**** DOCUMENT EXTRACT

- Genre: Crime drama
- Created by: David Pirie
- Based on: Never Come Back by John Mair
- Starring: Nathaniel Parker; James Fox; Jonathan Coy; Suzanna Hamilton; Martin Clunes;
- Composer: Stanley Myers
- Country of origin: United Kingdom
- Original language: English
- No. of episodes: 3

Production
- Producer: Joe Waters
- Running time: 3 x 50 minutes

Original release
- Network: BBC Two
- Release: 21 March – 4 April 1990
- Network: BBC One
- Release: 17 December 1990

= Never Come Back =

Never Come Back is a television crime drama mini-series created by David Pirie, directed by Ben Bolt, and produced by the BBC. Three episodes were made and were first broadcast on BBC Two in 1990, on 21 March, 28 March, and 4 April. An edited 2 x 75 minute episode version was broadcast on BBC One later that year, on 17 December.

==Plot==
In September 1939, Desmond Thane is attracted to Anna Raven, a beautiful young woman, but soon finds himself involved in a murder mystery.

==Cast==

- Nathaniel Parker as Desmond Thane
- James Fox as Foster
- Jonathan Coy as Marcus
- Jo Ross as Woman Neighbour
- Suzanna Hamilton as Anna Raven
- Ingrid Lacey as Sarah
- Paul Casselle as PC at Hospital
- Robin Miller as Party Guest
- Martin Clunes as Luke
- Timothy Bateson as Poole
- Louise Ashbourne as Sally
- David Becalick as Wellman
- Serena Evans as Annabelle
- Brian Capron as Plain Clothes PC
- John Woodnutt as Sir John
- Mary Wimbush as Aunt Olivia
- Gareth Forwood as Male Neighbour
- Nigel Pegram as Dr. Carver
- Larry Dann as Frederick
- Ken Sharrock as Uninformed PC
- Charles Pemberton as Police Sergeant
- Anthony Dawes as Embury
- Stella Tanner as Brothel madame
- Alec Linstead as Menswear President
- Christopher Saul as Detective
- John Baker as John Lilley
- Peter Robert Scott as Army officer
- Jamie Ripman as Army officer
- Colin Dunn as Lang
- Kenneth Midwood as Party Guest
- Tony Collins as A.R.P. Warden
- Richard Jamieson as Film studio man

==Production==
===Writing===
Never Come Back was written by David Pirie and based on the novel by John Mair. The novel had previously inspired the storyline of Tiger by the Tail (1955), scripted by John Gilling and Willis Goldbeck.

********
**** SOURCE INFORMATION

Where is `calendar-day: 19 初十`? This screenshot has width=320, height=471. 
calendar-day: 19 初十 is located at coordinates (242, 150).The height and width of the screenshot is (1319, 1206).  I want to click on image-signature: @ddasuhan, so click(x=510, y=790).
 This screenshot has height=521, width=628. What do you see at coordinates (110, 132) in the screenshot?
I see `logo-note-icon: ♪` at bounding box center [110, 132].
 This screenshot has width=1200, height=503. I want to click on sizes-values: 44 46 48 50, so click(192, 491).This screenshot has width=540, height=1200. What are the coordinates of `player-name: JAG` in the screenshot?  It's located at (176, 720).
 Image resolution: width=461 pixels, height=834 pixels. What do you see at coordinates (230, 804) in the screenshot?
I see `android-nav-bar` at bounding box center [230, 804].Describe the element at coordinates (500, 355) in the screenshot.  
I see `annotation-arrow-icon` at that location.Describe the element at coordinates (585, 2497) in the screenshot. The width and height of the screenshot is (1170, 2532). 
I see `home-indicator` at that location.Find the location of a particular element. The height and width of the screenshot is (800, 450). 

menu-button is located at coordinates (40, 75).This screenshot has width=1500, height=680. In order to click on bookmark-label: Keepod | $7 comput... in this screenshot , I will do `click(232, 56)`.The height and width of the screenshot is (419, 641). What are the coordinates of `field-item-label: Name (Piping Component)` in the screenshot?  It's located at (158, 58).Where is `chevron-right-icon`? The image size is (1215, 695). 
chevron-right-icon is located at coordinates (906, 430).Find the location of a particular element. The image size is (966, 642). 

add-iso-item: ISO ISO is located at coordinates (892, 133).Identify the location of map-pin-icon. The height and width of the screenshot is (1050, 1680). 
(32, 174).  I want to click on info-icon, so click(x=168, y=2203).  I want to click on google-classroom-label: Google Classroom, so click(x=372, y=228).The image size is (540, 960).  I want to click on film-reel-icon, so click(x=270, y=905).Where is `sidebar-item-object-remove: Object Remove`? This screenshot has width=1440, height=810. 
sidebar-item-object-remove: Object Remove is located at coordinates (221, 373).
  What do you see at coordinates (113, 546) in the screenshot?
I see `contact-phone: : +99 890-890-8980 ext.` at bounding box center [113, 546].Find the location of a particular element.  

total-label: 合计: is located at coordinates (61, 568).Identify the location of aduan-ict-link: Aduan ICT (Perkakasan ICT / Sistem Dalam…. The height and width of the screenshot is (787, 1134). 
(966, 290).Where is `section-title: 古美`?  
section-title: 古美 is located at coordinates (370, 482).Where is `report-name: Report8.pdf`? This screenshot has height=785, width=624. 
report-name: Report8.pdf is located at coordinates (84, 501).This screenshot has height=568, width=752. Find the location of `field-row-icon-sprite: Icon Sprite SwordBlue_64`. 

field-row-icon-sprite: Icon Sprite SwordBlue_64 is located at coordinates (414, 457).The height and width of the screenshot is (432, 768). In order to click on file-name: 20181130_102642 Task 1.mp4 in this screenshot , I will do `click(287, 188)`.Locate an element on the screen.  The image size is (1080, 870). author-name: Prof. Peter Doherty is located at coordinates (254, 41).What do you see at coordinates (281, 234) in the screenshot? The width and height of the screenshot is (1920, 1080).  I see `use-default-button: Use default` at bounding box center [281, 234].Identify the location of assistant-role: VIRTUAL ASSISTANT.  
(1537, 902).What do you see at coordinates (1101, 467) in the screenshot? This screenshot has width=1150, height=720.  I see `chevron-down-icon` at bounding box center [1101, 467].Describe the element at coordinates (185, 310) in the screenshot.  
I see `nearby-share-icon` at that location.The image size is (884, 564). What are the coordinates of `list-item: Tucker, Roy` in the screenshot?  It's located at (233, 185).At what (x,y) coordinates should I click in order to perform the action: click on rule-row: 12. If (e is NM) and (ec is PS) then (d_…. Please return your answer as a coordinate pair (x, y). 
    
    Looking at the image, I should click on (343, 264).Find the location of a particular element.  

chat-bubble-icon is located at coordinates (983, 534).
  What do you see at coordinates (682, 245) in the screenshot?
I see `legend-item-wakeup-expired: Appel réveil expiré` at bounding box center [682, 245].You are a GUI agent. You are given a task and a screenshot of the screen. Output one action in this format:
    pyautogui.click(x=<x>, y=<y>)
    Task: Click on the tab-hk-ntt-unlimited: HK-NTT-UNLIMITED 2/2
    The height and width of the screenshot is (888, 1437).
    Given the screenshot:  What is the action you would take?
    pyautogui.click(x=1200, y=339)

********

TASK INSTRUCTIONS:
1) Update the Never Come Back article between "Never Come Back is" and "on 17 December.", inclusive, replacing "mini-series" with "miniseries".
2) List the actors named under "Starring" in the Never Come Back article.
3) Decide whether each statement agrees with the Never Come Back article, answering yes or no and quoting the deciding words: (a) An edited version was shown on BBC One on 17 December 1990. (b) Stanley Myers was the producer. (c) The novel had earlier inspired the storyline of Tiger by the Tail.

ANSWER SET:
1)
Never Come Back is a television crime drama miniseries created by David Pirie, directed by Ben Bolt, and produced by the BBC. Three episodes were made and were first broadcast on BBC Two in 1990, on 21 March, 28 March, and 4 April. An edited 2 x 75 minute episode version was broadcast on BBC One later that year, on 17 December.

2) Nathaniel Parker; James Fox; Jonathan Coy; Suzanna Hamilton; Martin Clunes

3)
(a) Yes: "An edited 2 x 75 minute episode version was broadcast on BBC One later that year, on 17 December."
(b) No: "Producer: Joe Waters"
(c) Yes: "The novel had previously inspired the storyline of Tiger by the Tail (1955)"